--- BEGIN Material for the task ---
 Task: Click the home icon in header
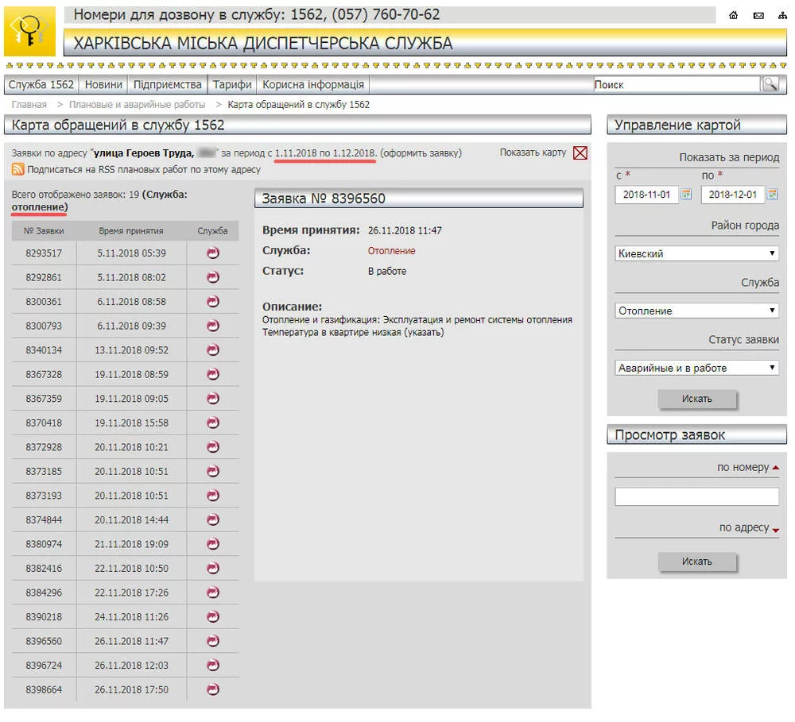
--- END Material for the task ---
--- BEGIN Material for the task ---
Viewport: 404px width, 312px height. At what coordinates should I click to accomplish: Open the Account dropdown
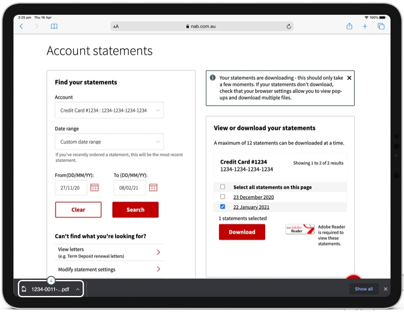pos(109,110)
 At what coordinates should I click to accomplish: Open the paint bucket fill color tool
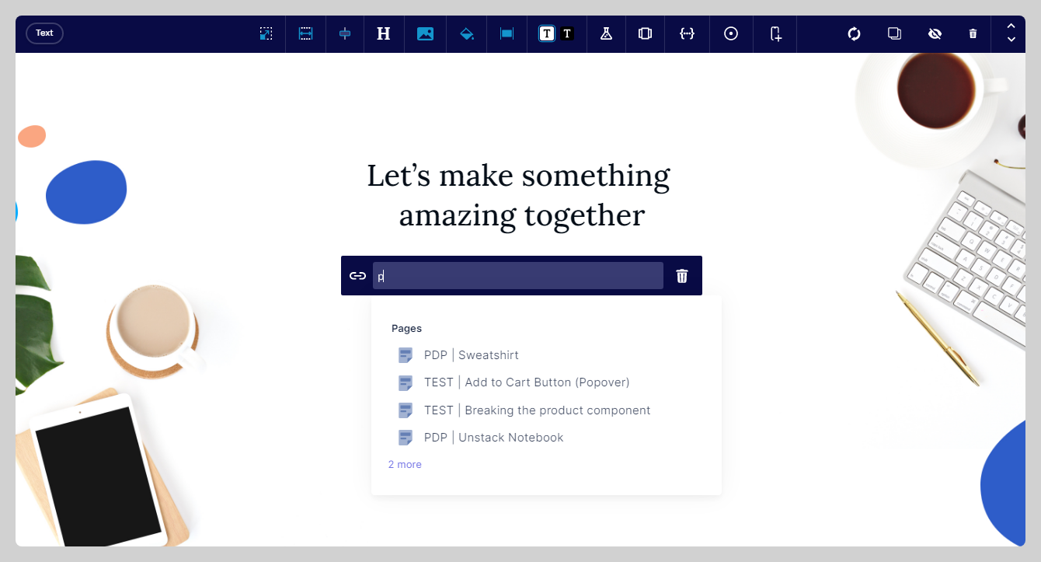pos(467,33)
--- END Material for the task ---
◆ Goal: Scale the records from the line with "At what coordinates should I click to accomplish: Open the paint" to the line with "pos(467,33)", both included, and write them out again with their requests: multiply every coordinate in the answers by 2.5 and round to whole numbers, halves up. Give only those lines, and leave out the pictures.

◆ Completed exercise:
 At what coordinates should I click to accomplish: Open the paint bucket fill color tool
pos(1168,83)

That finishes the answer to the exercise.